A 52-year-old female with shortness of breath.

   Airway: Intact and uncompromised.

   Breathing: Moderate distress, can speak a few words but not full sentences.

   Circulation: Patient is warm, normal capillary refill, pink skin.

   Disability: No neurologic deficits.

   Exposure of Other Major Problems: No relief with home nebulizer treatment.

Vital Signs

Time FBS HR BP RR Pulse Ox.
0409 104, irreg. 170/80 24 88%
0418 112, irreg. 150/80 20 93%
214        
0426 104, irreg. 140/70 18 98%

AMPLE Assessment

   Allergies: "I just don't know."

   Medications: A large number of medicines that are ingested, inhaled and utilized by nebulizer. The patient initially didn't remember she was on a blood thinner (Coumadin) and insulin.

   Past Medical History: The patient has a history of respiratory and cardiac problems but knows few details.

   Last Intake: Dinner at 7 p.m.

   Event: Difficulty breathing.

Learning Point: EMS providers must recognize important medications and participate in a process called medication reconciliation to improve patient health and safety.

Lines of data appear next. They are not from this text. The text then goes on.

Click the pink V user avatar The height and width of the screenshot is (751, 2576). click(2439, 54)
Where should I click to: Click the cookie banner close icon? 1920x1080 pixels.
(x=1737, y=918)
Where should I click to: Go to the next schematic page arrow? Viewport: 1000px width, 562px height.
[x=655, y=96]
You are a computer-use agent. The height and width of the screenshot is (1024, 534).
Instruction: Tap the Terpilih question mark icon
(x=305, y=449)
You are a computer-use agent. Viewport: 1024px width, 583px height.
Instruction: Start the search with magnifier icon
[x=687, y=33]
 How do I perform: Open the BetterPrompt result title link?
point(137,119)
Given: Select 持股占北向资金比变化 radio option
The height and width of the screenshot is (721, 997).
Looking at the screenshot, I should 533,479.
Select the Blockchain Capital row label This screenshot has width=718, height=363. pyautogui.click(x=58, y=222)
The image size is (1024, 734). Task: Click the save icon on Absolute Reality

Customer Service Opportunity: There are great opportunities to improve patient care by finding medication issues in the patient's domicile. EMTs and paramedics are essentially the only healthcare providers who routinely enter the homes of the sickest people in their communities. Some patients have visiting nursing services that track medicines, but others responsible for patient care, including physicians, do not have the opportunity to see the insides of homes, collect patients' medications and see how they are tracked and used. Hospitals are now routinely held accountable for patients' medication reconciliation, but the nurses and physicians have only reports from patients and their families about what medicines are used outside the hospital. EMTs perform a great service when they collect medicines from the home, put them in a container and bring them to the hospital with the patient. In this case, actually observing the patient utilizing the medication was the critical element of identifying a problem and ultimately serving the patient, her physician and emergency department staff who couldn't figure out why she was such a frequent visitor.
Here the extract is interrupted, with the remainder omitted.